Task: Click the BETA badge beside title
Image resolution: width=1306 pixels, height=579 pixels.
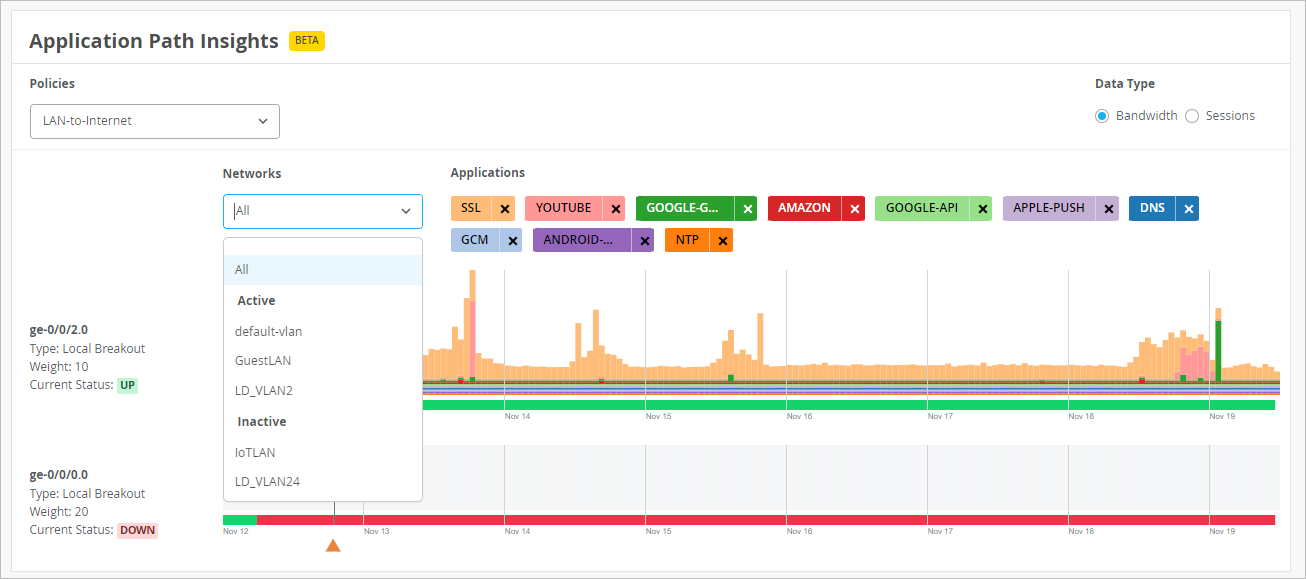Action: [307, 41]
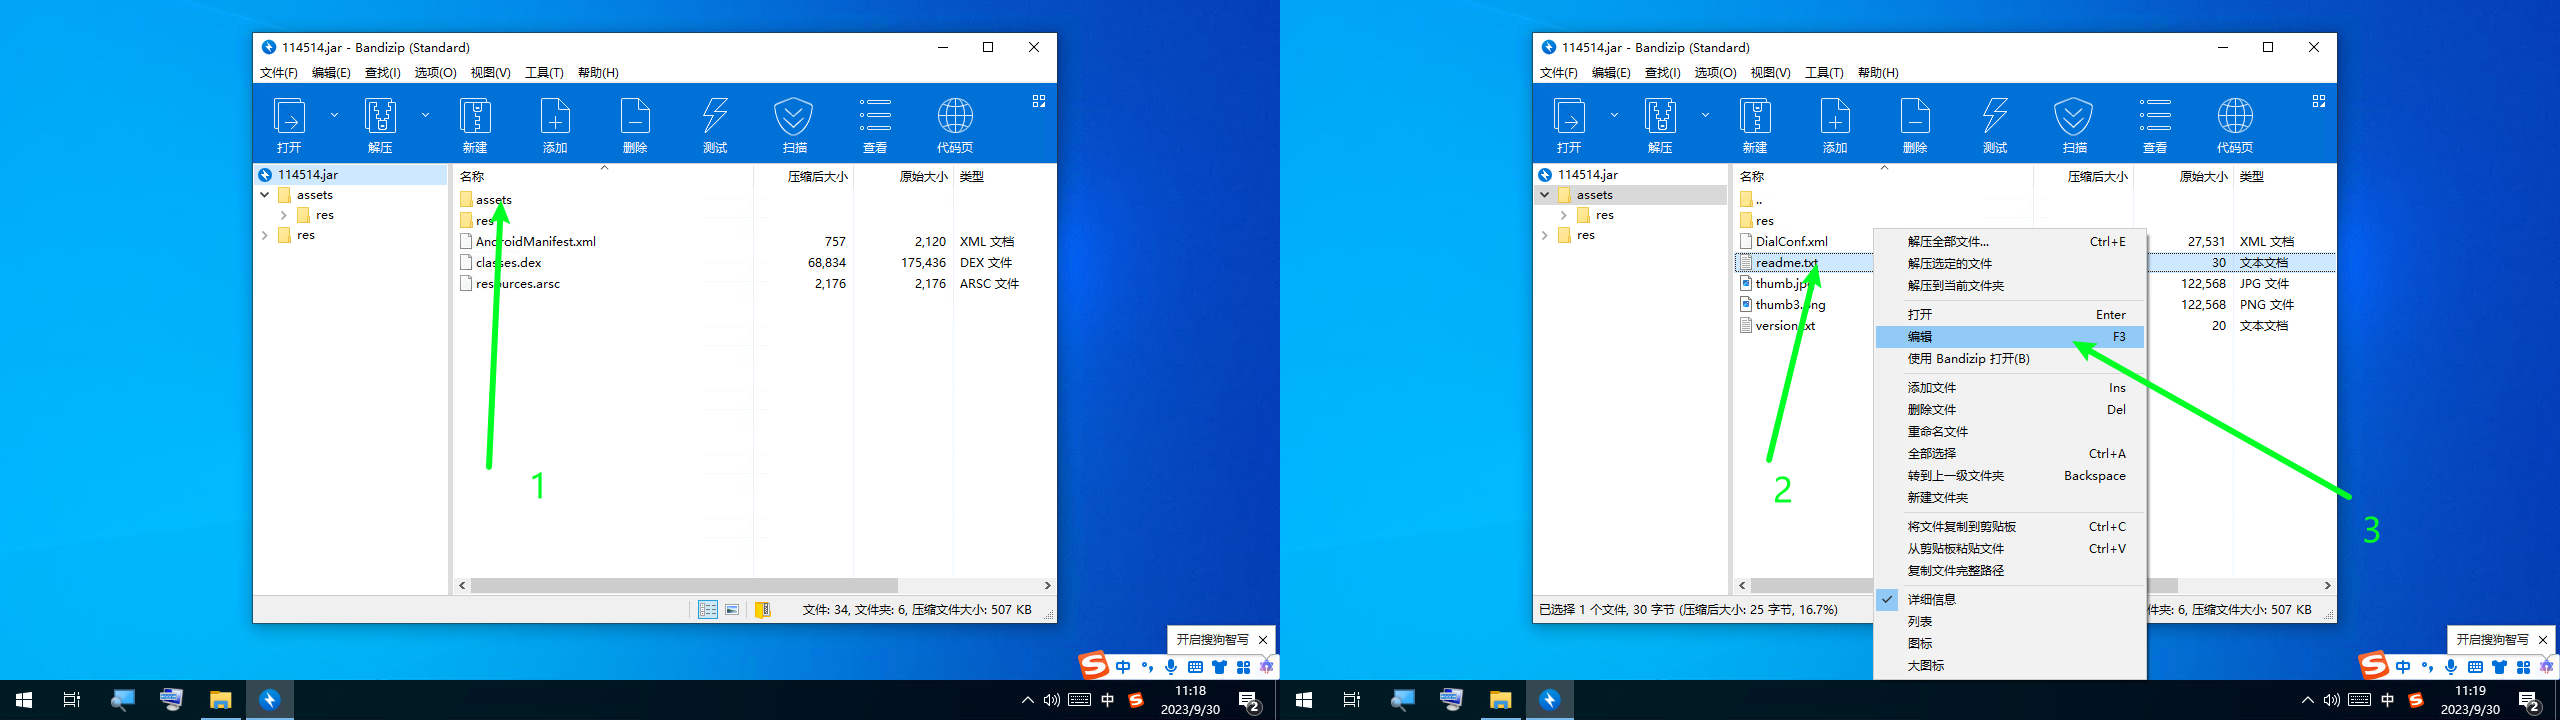Open 选项(O) menu in left window
This screenshot has width=2560, height=720.
click(x=435, y=73)
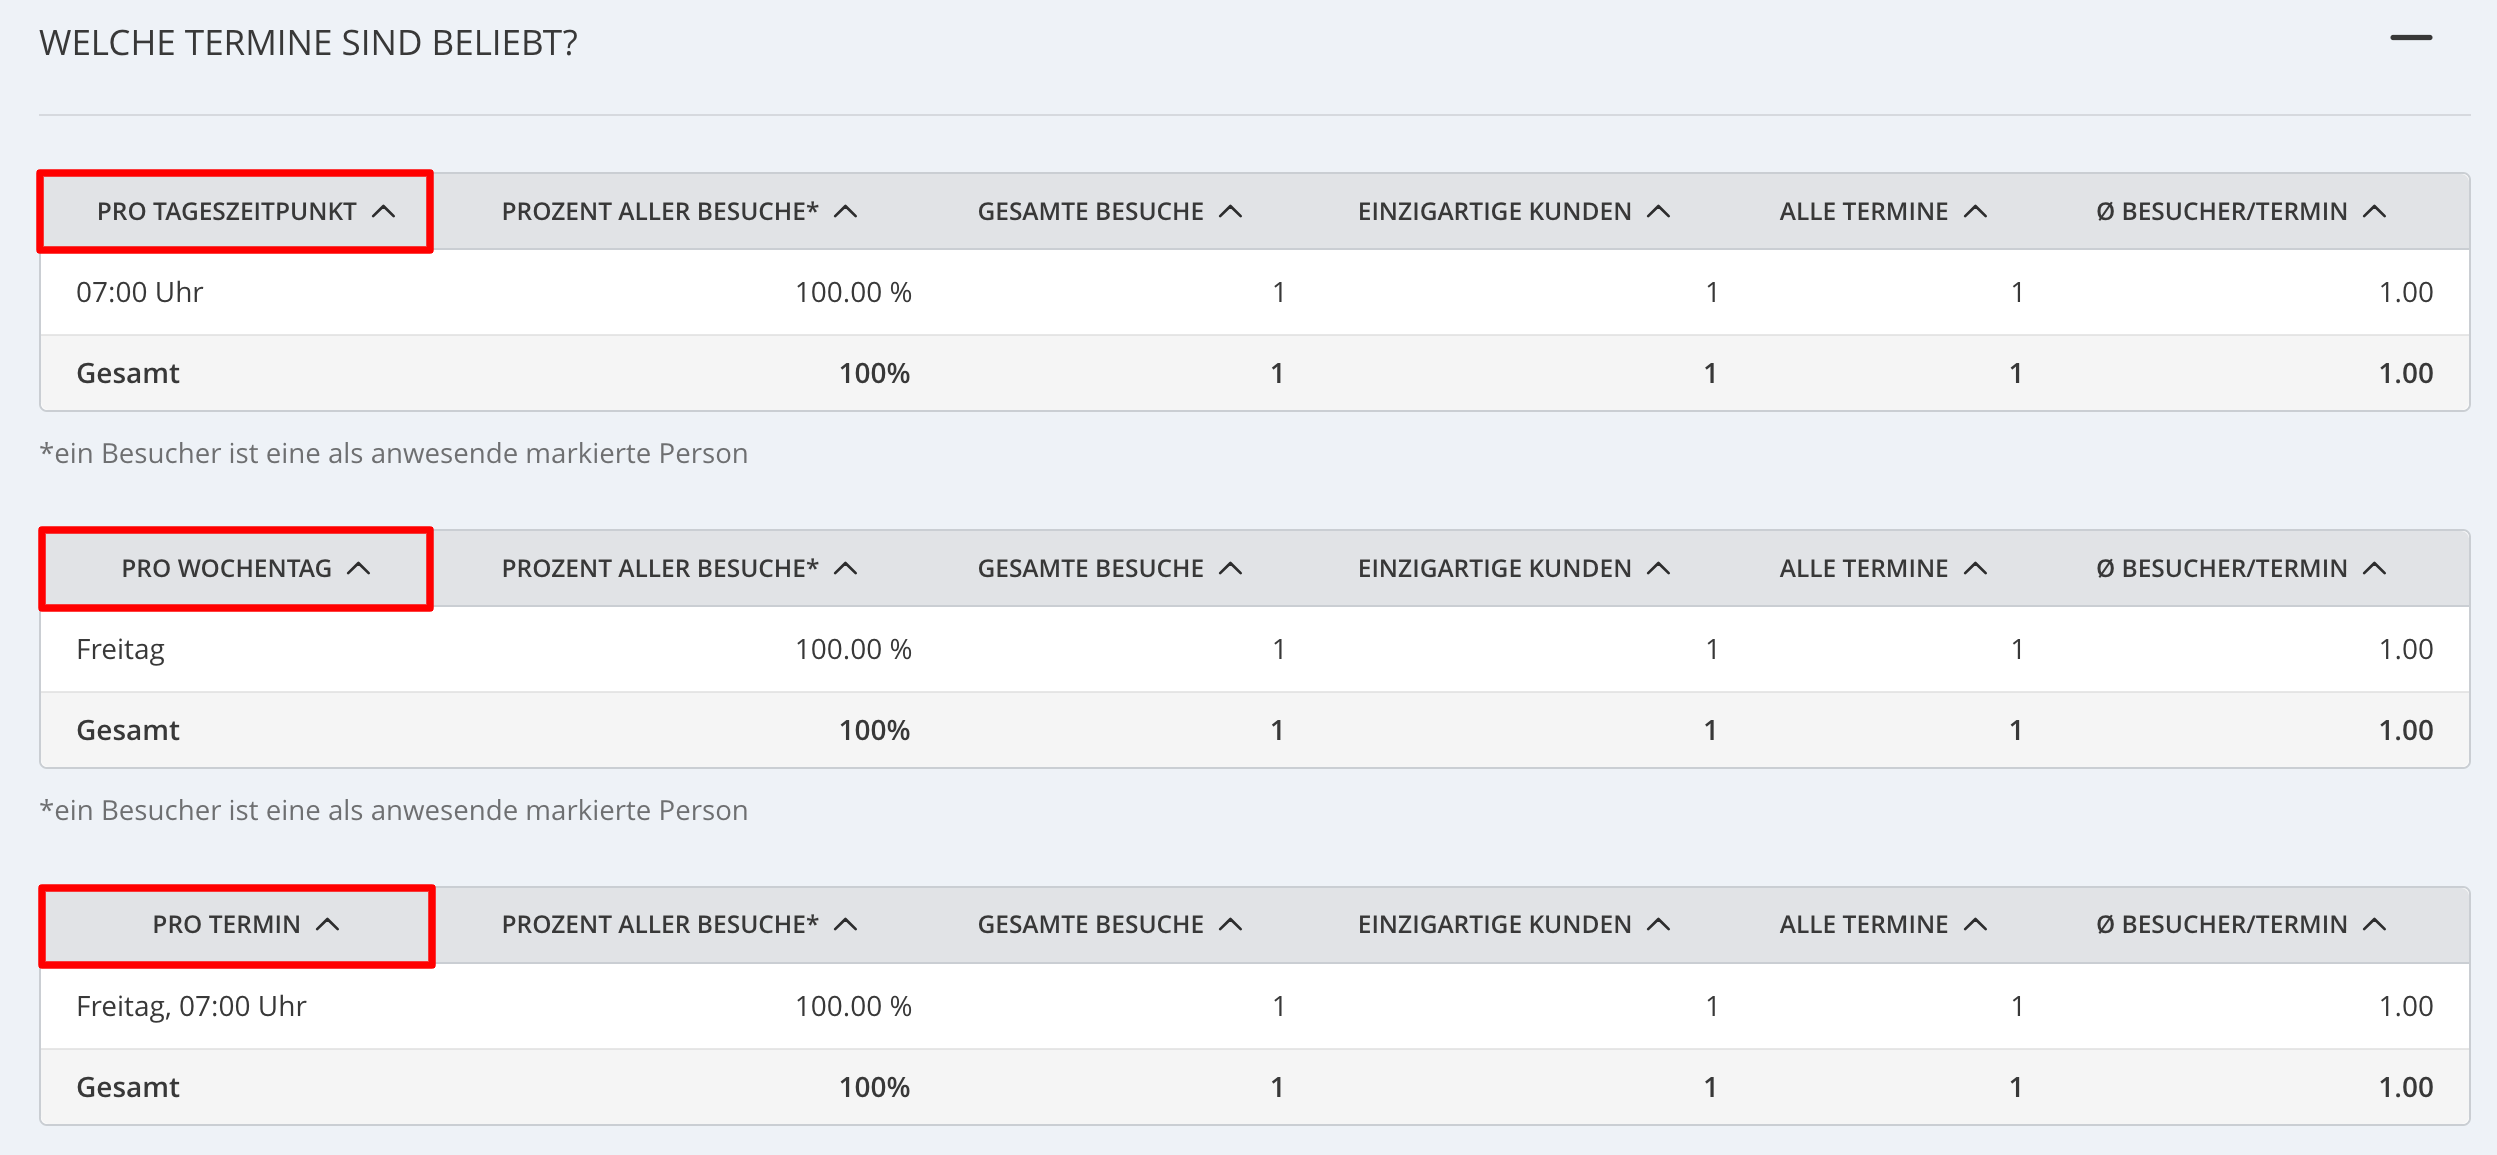Sort Pro Termin table by Prozent aller Besuche

pos(679,924)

### Task prompt
Every line of the listing must be reproduced exactly, though the pictures are to be left out.

### Reply to the exercise
Task: Click the BETA badge beside title
Image resolution: width=1306 pixels, height=579 pixels.
Action: [307, 41]
Open 选项(O) menu in left window
This screenshot has width=2560, height=720.
click(x=435, y=73)
Sort Pro Termin table by Prozent aller Besuche

pos(679,924)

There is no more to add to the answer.